# computer won't recognize my wd passport



## jontygee (Sep 18, 2011)

Hi

I have a My passport essential usb2.0. I have backed up all my data successful. I have then had to do a complete re-fresh of my laptop as it was so slow. Refresh went ok. Plugged in the Passport and drivers were installed successfully, however it didn't auto start. 

Tried looking in computer and it doesn't recognise MY passport. I have used disk management and it shows as disk 1, unknown, 298.06gb, unreadable. However if I right click, then properties and then general tab it says this device is working properly. So looks to me as if my laptop cannot recognise the external drive.

I am tearing my hair out as am worried I have lost all my files and photos. My computer is a dell vostro 1500, running windows Vista business


Any idea how I can get this fixed

many thanks

Hi

a bit more info. I also have a little scandisk usb and when I put that in my laptop it recognises it with no problem and shows in computer as removable F drive. So looks like an issue with the WD Passport Essential, not the F Drive??

thanks


----------



## makinu1der2 (Jan 1, 2008)

In Disk Management right-click the drive.

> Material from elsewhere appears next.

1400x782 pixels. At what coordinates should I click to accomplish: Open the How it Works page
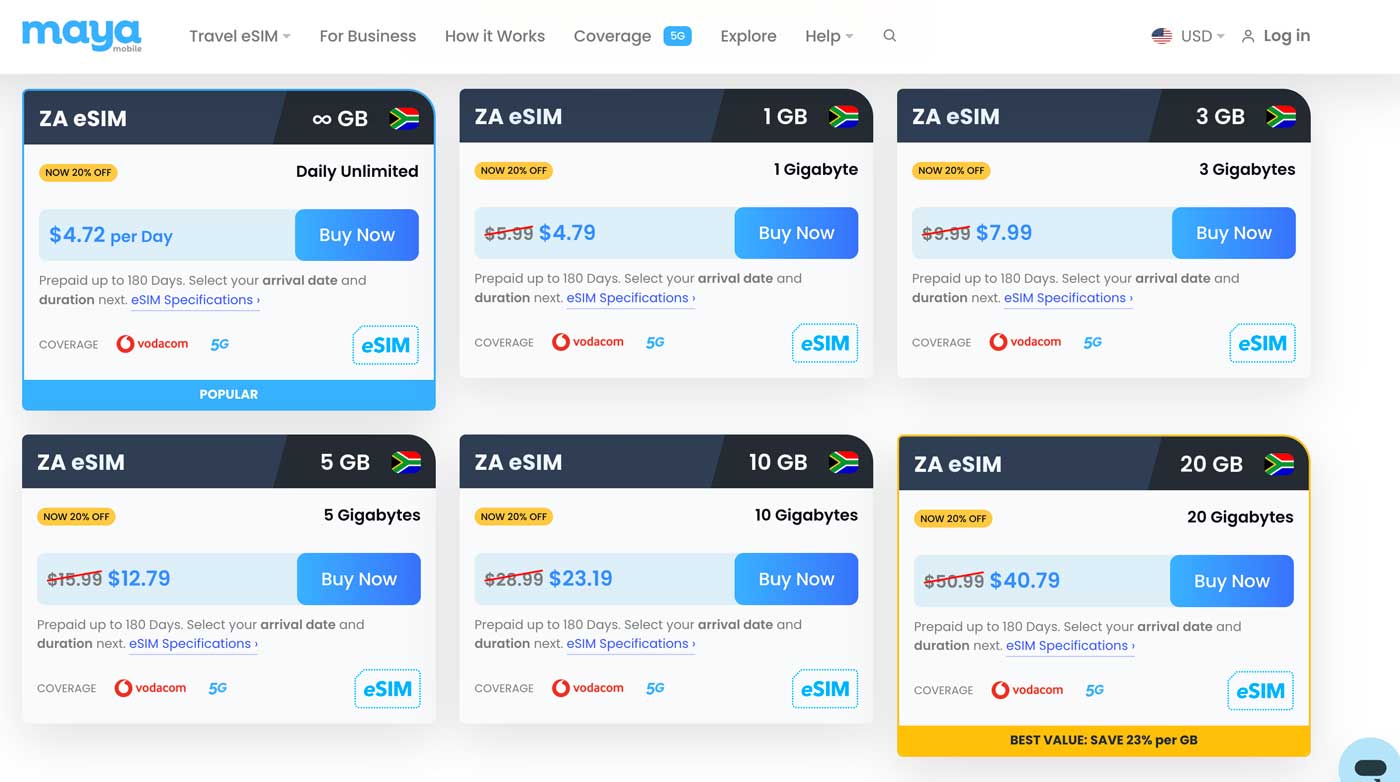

Does the drive have a letter assigned? If not right-click the drive and choose initialize /assign letter


----------



## jontygee (Sep 18, 2011)

Hi

No there is no letter assigned. I have right clicked and tried to initialize. It tells me to use the following partition style and gives me 2 options. It recommends MBR (Master Boot Record) and option 2 is GPT (GUID Partition Table). I tried the MBR and then get a warning message telling me "The media is write protected".

Any ideas what I do from here??


----------